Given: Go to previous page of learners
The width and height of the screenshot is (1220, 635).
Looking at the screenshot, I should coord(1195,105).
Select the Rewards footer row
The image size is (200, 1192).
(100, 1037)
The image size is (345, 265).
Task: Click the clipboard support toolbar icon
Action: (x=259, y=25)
--------
AIM OF THE EXERCISE: For this exercise, set down the entire listing above exactly as given.

YOUR RESPONSE:
Given: Go to previous page of learners
The width and height of the screenshot is (1220, 635).
Looking at the screenshot, I should coord(1195,105).
Select the Rewards footer row
The image size is (200, 1192).
(100, 1037)
The image size is (345, 265).
Task: Click the clipboard support toolbar icon
Action: (x=259, y=25)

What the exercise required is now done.